» Aim of the exercise: Look through the records below and collect all lines that hold the string "banner".

+++

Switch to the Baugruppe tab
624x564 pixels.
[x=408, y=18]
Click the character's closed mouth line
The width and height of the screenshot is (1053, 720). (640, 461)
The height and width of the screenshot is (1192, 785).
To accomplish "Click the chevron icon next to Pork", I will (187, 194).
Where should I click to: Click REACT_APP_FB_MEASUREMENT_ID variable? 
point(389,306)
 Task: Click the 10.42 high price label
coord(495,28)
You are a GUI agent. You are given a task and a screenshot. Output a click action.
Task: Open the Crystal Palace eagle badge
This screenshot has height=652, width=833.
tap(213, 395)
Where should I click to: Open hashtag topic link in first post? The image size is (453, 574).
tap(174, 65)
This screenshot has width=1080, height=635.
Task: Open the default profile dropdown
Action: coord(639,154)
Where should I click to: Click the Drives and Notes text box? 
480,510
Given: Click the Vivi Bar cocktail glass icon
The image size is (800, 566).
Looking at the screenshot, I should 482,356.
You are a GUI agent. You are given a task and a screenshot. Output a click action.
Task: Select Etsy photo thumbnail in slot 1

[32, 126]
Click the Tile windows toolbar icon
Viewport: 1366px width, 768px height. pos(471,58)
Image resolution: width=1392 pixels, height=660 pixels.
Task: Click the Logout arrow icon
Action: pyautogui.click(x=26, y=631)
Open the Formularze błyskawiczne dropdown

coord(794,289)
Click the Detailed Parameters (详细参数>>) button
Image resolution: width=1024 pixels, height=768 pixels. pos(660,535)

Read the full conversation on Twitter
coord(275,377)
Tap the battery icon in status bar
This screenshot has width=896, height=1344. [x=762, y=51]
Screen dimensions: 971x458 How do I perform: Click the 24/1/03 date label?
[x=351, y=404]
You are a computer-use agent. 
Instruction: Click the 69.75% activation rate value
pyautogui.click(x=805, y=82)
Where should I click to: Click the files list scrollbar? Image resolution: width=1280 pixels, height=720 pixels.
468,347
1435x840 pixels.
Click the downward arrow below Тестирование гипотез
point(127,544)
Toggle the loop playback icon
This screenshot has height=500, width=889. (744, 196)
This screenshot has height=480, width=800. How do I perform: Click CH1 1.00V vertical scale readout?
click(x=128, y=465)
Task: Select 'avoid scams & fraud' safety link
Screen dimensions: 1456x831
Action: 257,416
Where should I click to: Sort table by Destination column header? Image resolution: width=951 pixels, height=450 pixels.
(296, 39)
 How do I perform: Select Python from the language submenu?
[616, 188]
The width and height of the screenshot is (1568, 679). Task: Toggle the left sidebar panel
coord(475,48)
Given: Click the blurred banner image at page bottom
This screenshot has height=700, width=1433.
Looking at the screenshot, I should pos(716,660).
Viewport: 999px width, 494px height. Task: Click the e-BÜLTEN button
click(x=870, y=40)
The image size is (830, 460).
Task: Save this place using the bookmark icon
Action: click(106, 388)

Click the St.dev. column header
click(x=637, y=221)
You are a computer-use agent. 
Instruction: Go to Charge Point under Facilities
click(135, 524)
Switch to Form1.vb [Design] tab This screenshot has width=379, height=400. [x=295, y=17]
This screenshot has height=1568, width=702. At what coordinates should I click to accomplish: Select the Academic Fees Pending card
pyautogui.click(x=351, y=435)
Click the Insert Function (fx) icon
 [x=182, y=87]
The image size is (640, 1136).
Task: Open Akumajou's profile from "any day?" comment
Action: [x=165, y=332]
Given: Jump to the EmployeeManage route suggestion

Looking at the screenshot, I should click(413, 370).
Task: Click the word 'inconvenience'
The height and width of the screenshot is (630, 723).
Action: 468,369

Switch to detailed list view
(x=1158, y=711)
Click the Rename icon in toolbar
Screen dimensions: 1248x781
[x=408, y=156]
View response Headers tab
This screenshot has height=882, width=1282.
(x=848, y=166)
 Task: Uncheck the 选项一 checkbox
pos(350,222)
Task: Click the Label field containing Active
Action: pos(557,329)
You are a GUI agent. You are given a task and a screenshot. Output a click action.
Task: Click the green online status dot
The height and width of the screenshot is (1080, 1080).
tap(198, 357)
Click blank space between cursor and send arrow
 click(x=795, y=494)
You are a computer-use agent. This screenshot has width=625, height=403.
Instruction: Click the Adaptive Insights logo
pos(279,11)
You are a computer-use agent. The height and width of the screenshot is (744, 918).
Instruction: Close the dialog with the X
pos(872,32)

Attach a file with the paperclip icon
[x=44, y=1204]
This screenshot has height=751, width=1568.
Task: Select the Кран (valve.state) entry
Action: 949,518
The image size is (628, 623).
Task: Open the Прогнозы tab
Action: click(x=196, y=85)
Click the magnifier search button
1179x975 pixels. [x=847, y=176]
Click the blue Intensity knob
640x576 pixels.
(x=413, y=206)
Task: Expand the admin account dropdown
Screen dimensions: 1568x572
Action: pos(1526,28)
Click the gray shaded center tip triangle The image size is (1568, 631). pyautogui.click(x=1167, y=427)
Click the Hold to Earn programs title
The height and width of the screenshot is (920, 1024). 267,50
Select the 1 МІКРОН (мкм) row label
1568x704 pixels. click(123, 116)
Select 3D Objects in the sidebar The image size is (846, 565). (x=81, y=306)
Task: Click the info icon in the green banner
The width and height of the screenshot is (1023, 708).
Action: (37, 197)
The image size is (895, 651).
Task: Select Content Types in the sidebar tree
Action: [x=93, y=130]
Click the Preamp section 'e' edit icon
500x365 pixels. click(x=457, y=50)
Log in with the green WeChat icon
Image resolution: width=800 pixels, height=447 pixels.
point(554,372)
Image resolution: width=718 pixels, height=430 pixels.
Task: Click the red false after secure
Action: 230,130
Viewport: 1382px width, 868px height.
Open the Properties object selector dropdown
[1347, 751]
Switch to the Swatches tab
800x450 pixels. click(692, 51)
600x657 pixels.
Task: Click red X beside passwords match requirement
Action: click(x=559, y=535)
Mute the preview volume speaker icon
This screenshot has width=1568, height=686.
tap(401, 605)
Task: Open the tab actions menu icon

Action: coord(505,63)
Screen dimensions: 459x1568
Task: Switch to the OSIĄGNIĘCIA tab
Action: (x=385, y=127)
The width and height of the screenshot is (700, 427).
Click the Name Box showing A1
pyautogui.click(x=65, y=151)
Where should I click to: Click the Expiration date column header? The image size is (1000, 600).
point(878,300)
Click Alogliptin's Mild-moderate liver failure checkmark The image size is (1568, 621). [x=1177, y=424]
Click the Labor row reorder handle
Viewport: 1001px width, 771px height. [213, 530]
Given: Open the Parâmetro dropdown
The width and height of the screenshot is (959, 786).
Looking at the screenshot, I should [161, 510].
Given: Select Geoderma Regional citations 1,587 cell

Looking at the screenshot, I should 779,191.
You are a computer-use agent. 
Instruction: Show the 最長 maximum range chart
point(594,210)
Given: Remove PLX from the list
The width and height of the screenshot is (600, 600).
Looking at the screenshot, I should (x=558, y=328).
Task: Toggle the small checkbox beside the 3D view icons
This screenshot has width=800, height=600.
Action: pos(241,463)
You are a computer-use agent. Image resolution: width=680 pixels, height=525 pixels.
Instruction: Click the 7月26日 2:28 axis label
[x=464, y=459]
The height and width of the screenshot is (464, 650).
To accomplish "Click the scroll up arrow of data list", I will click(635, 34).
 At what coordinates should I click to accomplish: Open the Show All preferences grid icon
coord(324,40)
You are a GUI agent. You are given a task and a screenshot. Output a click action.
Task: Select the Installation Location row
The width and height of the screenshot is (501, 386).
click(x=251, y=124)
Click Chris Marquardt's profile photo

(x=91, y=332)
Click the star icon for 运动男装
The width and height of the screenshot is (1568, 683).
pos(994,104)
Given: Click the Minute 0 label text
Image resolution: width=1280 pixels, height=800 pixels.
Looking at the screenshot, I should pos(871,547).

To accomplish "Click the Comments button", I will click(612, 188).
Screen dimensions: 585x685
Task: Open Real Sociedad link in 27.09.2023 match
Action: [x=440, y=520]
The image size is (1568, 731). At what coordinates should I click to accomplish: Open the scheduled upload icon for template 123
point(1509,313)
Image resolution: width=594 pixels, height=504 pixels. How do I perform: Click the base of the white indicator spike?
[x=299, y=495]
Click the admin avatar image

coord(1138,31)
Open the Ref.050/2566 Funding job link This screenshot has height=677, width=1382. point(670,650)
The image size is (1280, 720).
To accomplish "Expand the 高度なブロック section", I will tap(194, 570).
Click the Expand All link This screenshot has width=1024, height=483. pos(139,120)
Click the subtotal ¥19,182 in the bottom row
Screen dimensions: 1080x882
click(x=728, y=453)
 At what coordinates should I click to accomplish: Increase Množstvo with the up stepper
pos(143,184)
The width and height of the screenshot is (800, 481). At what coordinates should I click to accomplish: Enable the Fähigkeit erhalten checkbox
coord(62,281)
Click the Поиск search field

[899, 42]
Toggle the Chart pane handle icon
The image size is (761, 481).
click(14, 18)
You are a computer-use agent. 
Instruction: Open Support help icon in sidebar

+++

» The answer:
Given: Click the blurred banner image at page bottom
Task: Click the info icon in the green banner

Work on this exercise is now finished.